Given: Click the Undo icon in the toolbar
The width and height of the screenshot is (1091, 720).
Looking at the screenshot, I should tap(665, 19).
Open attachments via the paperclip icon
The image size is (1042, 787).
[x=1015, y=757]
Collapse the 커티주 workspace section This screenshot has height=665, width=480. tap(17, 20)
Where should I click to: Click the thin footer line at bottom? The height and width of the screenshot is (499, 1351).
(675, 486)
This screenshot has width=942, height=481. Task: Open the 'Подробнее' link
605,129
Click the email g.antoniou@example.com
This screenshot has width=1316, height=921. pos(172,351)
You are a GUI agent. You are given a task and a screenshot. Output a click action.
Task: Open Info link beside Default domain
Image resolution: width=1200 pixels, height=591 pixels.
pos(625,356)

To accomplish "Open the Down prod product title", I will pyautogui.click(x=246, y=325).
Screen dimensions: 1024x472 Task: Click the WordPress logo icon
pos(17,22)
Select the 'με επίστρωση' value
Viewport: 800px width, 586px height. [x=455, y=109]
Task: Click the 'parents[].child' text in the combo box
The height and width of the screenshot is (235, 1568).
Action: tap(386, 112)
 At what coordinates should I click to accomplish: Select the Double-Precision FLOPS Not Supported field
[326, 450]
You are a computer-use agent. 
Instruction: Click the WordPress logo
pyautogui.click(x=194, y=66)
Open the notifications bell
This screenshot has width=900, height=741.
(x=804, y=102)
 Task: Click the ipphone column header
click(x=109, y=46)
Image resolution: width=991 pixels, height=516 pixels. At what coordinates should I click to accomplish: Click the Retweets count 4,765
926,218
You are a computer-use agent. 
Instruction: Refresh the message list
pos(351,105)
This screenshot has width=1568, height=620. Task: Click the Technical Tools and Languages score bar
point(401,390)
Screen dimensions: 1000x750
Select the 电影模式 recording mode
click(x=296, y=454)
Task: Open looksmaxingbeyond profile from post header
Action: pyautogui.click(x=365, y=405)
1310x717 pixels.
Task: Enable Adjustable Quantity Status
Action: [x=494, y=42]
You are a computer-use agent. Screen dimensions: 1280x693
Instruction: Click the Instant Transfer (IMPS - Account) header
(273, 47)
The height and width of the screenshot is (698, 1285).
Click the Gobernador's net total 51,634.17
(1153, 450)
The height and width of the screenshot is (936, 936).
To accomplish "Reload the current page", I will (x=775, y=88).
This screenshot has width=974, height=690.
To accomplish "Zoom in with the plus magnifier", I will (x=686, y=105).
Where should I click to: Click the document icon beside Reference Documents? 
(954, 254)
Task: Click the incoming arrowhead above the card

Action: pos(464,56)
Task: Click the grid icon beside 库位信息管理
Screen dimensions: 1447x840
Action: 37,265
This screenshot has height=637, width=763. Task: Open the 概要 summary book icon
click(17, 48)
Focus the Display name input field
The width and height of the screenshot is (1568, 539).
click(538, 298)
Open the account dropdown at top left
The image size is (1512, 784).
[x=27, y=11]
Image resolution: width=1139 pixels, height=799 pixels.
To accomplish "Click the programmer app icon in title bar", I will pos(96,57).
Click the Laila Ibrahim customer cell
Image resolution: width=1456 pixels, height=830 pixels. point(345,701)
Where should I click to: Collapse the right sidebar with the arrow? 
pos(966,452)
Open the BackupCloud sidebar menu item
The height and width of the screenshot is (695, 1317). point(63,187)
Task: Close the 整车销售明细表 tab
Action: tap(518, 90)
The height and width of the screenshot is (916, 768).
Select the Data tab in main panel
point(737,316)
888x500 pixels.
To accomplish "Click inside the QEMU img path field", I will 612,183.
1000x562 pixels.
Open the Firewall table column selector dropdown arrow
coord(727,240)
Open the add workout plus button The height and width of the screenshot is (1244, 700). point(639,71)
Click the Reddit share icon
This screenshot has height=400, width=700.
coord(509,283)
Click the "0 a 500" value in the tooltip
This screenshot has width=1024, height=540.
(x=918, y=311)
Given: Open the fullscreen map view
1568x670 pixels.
=-=-=-=-=
Required work - Report each line in the entries where the string "will" occurs.

Task output -
To accomplish "Open the Down prod product title", I will pyautogui.click(x=246, y=325).
To accomplish "Reload the current page", I will (x=775, y=88).
To accomplish "Zoom in with the plus magnifier", I will (x=686, y=105).
To accomplish "Click the programmer app icon in title bar", I will pos(96,57).
To accomplish "Click inside the QEMU img path field", I will 612,183.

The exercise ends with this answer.